WHAT YOU SHOULD DO: Only the lines below starting at the one containing "Werken bij (880, 18)" and ending at the one containing "Algemene voorwaarden (659, 2543)" belong in the answer, each copied exactly.

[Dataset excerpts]
============

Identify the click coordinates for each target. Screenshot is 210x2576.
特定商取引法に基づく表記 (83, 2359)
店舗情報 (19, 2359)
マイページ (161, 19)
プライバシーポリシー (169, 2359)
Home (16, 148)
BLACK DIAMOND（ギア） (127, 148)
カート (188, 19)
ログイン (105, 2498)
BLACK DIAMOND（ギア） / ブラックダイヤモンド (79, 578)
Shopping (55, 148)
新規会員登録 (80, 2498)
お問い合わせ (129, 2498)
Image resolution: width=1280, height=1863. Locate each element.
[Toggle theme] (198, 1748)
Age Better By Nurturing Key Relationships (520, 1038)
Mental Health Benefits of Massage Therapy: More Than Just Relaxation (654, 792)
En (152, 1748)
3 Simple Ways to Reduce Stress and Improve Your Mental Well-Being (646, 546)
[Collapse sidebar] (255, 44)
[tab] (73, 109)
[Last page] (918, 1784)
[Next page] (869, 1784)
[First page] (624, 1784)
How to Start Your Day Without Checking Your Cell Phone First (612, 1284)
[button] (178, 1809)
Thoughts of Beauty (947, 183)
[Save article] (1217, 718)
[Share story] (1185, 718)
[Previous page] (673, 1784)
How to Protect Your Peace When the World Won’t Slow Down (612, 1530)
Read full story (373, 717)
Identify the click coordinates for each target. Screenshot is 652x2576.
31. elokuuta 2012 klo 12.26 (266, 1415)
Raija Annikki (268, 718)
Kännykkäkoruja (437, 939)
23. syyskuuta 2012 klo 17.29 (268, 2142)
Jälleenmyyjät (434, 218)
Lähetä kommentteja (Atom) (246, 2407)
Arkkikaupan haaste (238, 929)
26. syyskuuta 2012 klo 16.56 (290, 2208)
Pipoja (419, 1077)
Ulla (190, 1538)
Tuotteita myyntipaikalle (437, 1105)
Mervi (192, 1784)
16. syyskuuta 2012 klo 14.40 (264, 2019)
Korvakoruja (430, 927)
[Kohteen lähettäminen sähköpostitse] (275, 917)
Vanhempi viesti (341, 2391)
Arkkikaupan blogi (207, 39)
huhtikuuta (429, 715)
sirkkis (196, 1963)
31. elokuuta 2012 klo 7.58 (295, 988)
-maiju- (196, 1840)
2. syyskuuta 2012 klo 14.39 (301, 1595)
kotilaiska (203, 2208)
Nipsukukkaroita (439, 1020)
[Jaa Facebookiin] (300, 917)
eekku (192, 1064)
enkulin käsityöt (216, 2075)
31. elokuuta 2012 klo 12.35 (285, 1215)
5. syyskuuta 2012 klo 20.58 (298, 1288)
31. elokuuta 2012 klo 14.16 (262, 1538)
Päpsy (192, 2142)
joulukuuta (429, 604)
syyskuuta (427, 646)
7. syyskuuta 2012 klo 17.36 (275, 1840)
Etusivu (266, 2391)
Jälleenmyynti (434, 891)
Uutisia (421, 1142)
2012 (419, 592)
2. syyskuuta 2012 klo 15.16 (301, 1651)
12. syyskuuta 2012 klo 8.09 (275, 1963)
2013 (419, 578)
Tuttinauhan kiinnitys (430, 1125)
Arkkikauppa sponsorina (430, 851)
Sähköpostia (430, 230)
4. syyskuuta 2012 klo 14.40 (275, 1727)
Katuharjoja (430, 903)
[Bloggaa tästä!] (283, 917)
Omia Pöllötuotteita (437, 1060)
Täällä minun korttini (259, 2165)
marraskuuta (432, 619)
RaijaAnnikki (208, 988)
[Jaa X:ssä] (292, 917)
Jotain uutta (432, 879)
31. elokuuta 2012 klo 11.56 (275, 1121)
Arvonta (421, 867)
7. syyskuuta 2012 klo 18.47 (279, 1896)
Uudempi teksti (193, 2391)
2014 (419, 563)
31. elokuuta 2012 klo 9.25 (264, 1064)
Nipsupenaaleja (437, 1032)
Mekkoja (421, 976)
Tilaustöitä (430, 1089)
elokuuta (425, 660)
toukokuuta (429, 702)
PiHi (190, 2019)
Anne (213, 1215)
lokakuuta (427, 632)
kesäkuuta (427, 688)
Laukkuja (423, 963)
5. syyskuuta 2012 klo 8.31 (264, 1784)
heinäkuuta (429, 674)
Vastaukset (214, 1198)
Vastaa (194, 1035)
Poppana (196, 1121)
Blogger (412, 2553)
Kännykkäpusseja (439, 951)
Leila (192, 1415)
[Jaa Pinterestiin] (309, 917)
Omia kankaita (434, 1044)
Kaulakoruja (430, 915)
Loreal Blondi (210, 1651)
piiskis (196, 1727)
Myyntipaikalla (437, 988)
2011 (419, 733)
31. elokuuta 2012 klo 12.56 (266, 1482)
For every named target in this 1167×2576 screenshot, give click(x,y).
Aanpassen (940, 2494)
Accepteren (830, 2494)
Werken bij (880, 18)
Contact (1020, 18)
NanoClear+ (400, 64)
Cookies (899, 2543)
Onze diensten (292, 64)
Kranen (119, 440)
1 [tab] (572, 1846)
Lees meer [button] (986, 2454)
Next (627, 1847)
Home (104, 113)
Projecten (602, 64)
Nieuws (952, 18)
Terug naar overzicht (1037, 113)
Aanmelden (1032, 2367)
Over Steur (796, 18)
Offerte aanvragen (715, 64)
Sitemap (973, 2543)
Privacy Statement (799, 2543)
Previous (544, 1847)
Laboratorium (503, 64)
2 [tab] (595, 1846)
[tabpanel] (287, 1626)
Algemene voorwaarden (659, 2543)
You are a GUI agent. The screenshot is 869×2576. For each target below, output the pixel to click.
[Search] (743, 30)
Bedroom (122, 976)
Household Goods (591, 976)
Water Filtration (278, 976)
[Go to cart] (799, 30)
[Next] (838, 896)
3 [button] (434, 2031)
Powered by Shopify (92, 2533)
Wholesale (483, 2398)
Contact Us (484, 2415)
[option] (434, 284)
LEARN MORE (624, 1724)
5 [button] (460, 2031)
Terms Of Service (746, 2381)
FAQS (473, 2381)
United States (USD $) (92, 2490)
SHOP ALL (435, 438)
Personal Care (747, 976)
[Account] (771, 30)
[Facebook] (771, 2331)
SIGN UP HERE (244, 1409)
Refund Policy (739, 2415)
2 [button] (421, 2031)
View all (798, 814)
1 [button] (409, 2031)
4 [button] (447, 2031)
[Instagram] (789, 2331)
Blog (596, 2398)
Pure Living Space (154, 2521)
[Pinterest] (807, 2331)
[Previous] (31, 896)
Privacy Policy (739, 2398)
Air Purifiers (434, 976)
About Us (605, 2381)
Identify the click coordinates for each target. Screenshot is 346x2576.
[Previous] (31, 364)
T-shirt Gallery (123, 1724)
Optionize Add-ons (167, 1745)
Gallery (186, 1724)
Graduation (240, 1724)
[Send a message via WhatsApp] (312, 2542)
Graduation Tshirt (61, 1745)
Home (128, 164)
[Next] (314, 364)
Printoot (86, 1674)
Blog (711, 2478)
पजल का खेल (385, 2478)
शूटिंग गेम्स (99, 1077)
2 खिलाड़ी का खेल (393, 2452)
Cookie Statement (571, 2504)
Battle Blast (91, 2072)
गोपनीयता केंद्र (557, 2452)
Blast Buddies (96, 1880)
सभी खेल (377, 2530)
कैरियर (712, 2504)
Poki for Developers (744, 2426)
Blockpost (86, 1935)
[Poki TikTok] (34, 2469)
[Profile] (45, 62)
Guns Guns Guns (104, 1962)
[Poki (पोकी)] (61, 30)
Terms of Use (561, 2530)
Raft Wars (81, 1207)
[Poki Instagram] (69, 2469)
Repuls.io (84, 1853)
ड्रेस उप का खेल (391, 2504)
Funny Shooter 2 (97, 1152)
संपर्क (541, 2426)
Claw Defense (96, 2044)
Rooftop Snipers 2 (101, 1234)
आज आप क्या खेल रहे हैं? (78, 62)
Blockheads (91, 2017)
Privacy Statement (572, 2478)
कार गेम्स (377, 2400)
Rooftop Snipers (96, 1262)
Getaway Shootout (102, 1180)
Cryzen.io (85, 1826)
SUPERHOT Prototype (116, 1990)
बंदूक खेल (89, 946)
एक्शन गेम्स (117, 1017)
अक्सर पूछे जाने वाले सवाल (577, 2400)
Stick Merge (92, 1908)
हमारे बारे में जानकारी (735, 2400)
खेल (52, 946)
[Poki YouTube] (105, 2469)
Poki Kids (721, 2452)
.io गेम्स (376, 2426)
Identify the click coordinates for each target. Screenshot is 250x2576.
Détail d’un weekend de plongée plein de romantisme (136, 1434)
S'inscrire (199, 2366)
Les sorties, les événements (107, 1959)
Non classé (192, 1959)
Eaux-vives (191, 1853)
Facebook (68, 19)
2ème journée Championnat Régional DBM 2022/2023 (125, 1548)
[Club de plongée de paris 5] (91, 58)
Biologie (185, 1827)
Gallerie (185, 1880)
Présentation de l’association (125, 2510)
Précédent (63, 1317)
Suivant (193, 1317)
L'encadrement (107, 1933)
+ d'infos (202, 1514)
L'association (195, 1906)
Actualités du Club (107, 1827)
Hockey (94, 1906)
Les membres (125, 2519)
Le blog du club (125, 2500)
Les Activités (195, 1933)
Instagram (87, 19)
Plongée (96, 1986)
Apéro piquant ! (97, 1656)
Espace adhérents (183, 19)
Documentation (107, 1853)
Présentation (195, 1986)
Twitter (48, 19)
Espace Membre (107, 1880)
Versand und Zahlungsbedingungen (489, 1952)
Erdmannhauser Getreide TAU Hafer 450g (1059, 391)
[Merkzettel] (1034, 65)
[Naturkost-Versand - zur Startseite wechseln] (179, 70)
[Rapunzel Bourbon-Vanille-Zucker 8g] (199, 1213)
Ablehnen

============

TASK OUTPUT:
Werken bij (880, 18)
Contact (1020, 18)
NanoClear+ (400, 64)
Cookies (899, 2543)
Onze diensten (292, 64)
Kranen (119, 440)
1 [tab] (572, 1846)
Lees meer [button] (986, 2454)
Next (627, 1847)
Home (104, 113)
Projecten (602, 64)
Nieuws (952, 18)
Terug naar overzicht (1037, 113)
Aanmelden (1032, 2367)
Over Steur (796, 18)
Offerte aanvragen (715, 64)
Sitemap (973, 2543)
Privacy Statement (799, 2543)
Previous (544, 1847)
Laboratorium (503, 64)
2 [tab] (595, 1846)
[tabpanel] (287, 1626)
Algemene voorwaarden (659, 2543)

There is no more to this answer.